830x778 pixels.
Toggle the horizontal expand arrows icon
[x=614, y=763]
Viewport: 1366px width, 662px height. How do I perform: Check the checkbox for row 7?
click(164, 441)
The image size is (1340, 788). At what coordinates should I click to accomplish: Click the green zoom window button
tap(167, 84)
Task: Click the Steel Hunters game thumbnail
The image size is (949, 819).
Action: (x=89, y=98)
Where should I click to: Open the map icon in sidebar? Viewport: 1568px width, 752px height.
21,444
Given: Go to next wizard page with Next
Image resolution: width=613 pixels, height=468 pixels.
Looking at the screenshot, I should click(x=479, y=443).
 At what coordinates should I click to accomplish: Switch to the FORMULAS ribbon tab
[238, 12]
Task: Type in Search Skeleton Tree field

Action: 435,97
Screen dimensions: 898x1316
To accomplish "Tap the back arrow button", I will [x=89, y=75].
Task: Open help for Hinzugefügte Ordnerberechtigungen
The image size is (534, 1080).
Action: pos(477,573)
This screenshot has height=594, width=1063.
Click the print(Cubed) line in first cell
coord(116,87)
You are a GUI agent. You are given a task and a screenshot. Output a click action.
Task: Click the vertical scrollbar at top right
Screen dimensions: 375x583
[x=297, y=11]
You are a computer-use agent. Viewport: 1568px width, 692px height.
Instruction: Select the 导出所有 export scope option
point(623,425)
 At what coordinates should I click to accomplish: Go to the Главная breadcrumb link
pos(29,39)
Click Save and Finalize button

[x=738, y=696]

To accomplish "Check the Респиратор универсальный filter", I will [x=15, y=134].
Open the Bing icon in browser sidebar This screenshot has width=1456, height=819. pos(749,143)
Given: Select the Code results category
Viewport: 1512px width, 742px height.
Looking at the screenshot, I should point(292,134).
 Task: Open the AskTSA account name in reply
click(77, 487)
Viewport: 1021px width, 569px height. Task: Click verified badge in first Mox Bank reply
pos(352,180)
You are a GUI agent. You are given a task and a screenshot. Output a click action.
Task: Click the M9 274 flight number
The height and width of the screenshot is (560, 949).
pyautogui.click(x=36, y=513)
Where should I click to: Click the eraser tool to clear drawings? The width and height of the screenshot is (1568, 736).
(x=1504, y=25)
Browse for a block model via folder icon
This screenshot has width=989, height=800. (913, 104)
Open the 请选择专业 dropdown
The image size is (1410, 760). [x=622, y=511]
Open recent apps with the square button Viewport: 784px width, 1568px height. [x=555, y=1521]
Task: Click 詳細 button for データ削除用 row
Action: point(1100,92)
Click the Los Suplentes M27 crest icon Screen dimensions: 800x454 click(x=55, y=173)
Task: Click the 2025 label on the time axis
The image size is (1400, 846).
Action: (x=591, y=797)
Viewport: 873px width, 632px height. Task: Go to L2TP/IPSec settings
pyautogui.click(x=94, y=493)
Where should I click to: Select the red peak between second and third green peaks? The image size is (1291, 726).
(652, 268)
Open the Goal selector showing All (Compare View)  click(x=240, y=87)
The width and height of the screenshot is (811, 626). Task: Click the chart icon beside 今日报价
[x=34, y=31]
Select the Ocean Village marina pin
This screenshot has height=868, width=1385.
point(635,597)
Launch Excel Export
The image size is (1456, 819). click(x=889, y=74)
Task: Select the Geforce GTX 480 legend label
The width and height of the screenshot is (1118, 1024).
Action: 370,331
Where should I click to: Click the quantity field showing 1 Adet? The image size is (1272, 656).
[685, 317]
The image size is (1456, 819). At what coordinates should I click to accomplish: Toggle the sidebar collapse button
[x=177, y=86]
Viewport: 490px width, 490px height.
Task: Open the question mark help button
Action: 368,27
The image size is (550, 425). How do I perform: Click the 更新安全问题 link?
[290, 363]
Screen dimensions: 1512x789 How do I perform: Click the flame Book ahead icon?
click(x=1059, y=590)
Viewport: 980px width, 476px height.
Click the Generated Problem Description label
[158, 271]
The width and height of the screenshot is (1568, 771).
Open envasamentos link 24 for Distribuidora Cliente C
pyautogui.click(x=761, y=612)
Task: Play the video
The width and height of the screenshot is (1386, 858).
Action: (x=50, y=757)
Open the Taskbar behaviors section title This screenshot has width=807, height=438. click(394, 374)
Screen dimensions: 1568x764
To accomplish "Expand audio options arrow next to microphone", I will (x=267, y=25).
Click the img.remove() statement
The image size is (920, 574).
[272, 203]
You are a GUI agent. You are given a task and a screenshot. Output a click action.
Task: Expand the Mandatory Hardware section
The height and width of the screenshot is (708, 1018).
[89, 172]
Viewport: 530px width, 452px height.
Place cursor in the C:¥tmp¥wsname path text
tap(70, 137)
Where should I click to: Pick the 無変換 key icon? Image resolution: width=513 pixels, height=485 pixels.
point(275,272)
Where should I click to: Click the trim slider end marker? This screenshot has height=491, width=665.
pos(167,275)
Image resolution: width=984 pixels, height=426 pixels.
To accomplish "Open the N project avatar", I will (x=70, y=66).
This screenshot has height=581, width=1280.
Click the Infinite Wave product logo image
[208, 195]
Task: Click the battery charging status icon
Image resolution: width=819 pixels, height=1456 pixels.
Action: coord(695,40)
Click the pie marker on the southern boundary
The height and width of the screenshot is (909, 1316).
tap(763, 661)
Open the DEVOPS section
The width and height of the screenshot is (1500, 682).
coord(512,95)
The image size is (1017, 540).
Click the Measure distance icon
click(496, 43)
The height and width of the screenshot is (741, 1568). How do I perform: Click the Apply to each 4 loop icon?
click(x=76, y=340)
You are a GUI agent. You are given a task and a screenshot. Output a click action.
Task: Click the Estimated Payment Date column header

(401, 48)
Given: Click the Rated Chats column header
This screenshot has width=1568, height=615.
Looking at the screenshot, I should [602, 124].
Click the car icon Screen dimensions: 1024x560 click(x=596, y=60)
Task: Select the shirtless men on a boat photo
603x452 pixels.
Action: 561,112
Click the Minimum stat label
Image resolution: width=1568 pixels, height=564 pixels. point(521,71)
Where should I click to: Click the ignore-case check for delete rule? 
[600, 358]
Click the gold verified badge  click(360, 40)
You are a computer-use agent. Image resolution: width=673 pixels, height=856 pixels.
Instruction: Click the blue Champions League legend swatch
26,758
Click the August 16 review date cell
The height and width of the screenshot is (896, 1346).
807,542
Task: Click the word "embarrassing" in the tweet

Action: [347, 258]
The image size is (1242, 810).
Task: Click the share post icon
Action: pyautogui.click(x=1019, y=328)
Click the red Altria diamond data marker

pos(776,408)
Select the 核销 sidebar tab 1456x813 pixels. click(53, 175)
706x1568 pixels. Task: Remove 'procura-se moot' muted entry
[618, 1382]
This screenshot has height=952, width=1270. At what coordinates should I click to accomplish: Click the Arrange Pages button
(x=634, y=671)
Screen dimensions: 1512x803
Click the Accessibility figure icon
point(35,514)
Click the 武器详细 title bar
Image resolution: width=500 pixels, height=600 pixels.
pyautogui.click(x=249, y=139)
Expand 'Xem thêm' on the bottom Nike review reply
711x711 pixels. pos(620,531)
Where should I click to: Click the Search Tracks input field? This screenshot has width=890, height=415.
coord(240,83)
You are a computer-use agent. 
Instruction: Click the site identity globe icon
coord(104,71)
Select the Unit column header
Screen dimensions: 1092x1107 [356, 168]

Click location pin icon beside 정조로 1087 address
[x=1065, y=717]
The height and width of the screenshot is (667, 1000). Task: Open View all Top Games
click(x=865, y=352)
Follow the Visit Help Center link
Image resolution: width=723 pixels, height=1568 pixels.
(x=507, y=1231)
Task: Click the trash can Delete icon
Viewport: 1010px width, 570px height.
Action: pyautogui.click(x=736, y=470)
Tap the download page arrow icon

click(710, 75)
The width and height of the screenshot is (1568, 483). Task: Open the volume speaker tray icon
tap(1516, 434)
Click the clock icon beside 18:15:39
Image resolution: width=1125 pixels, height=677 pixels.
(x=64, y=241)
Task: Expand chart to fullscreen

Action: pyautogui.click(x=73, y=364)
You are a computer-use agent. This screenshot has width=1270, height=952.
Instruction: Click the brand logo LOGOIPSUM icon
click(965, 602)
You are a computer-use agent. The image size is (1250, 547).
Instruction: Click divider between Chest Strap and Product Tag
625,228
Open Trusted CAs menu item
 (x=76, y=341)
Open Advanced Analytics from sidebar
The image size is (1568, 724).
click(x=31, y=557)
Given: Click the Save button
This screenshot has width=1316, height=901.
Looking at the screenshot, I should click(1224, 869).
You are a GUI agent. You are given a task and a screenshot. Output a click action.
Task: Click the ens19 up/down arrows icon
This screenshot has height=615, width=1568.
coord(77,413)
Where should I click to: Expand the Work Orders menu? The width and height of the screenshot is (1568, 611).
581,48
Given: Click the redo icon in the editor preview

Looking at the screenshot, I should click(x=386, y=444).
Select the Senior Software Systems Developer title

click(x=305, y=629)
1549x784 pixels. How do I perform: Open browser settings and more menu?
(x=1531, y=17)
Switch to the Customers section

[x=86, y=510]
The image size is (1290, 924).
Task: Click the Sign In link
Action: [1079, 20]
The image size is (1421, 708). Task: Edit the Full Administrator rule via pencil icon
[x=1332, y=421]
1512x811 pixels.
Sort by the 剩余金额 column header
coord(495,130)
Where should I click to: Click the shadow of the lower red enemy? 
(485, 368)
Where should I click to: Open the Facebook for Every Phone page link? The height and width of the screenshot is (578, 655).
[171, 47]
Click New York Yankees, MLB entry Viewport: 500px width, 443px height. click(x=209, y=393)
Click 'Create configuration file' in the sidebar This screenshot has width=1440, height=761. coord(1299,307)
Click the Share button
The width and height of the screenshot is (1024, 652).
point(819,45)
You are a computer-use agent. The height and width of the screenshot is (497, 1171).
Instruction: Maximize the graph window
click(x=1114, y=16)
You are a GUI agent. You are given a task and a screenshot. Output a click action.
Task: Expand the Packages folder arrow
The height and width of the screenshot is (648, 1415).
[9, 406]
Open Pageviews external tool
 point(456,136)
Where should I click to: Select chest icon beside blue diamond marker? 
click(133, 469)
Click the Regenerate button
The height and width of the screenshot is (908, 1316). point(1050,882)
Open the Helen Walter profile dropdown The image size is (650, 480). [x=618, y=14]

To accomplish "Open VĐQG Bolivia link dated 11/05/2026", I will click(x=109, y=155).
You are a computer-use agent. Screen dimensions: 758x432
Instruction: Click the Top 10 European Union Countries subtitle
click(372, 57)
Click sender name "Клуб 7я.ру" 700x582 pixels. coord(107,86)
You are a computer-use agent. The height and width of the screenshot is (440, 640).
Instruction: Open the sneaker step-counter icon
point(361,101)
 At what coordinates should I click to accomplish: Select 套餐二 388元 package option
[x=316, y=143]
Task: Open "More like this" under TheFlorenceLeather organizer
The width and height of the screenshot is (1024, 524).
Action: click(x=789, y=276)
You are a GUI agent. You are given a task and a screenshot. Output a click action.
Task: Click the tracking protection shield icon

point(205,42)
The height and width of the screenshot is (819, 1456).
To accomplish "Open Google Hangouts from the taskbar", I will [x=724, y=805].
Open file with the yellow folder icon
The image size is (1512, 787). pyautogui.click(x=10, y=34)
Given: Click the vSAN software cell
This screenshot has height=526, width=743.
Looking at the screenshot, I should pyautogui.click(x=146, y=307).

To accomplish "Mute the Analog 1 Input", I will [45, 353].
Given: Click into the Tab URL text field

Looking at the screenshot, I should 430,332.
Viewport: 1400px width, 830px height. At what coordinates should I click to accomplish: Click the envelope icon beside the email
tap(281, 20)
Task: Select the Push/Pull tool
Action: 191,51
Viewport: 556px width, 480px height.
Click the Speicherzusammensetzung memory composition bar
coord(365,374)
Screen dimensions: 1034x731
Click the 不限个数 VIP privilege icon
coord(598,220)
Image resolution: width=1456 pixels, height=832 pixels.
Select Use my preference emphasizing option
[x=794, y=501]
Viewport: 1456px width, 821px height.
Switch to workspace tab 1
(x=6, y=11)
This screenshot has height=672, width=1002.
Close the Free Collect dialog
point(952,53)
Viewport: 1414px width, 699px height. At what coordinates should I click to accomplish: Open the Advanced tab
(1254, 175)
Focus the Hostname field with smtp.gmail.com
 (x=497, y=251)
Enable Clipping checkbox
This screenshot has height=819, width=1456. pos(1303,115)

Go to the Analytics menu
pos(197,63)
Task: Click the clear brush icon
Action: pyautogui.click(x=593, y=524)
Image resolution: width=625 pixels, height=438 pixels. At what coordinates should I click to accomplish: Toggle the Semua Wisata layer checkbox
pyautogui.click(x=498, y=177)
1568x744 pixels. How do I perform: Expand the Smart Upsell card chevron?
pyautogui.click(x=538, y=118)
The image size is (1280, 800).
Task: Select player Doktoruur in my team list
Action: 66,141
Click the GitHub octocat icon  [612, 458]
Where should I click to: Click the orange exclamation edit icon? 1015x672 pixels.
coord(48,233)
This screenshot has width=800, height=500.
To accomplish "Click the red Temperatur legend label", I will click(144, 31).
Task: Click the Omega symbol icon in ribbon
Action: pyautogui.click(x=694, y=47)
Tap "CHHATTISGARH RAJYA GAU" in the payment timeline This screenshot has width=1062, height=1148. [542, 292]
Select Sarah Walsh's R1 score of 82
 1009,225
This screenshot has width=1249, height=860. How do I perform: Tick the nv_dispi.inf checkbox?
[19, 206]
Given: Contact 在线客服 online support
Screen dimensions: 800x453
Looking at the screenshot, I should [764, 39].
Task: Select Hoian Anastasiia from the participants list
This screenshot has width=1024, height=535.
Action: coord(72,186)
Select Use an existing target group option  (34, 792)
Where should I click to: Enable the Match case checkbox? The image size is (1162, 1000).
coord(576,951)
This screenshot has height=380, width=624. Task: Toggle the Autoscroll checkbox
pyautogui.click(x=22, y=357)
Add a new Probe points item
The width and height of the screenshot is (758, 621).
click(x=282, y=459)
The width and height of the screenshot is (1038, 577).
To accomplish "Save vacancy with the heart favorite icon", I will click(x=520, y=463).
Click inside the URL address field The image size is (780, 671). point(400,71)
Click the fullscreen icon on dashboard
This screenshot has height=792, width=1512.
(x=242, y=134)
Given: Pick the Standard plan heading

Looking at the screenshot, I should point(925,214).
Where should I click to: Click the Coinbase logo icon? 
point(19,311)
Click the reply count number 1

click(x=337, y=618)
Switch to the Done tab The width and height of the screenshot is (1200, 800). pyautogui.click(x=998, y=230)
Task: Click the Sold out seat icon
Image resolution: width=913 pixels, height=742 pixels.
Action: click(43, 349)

[Task details]: Can you copy out the data word for word, starting at its very first line and ending at the line that contains "[x=297, y=11]", with that line included?

[Response for this exercise]:
830x778 pixels.
Toggle the horizontal expand arrows icon
[x=614, y=763]
Viewport: 1366px width, 662px height. How do I perform: Check the checkbox for row 7?
click(164, 441)
The image size is (1340, 788). At what coordinates should I click to accomplish: Click the green zoom window button
tap(167, 84)
Task: Click the Steel Hunters game thumbnail
The image size is (949, 819).
Action: (x=89, y=98)
Where should I click to: Open the map icon in sidebar? Viewport: 1568px width, 752px height.
21,444
Given: Go to next wizard page with Next
Image resolution: width=613 pixels, height=468 pixels.
Looking at the screenshot, I should click(x=479, y=443).
 At what coordinates should I click to accomplish: Switch to the FORMULAS ribbon tab
[238, 12]
Task: Type in Search Skeleton Tree field

Action: 435,97
Screen dimensions: 898x1316
To accomplish "Tap the back arrow button", I will [x=89, y=75].
Task: Open help for Hinzugefügte Ordnerberechtigungen
The image size is (534, 1080).
Action: pos(477,573)
This screenshot has height=594, width=1063.
Click the print(Cubed) line in first cell
coord(116,87)
You are a GUI agent. You are given a task and a screenshot. Output a click action.
Task: Click the vertical scrollbar at top right
Screen dimensions: 375x583
[x=297, y=11]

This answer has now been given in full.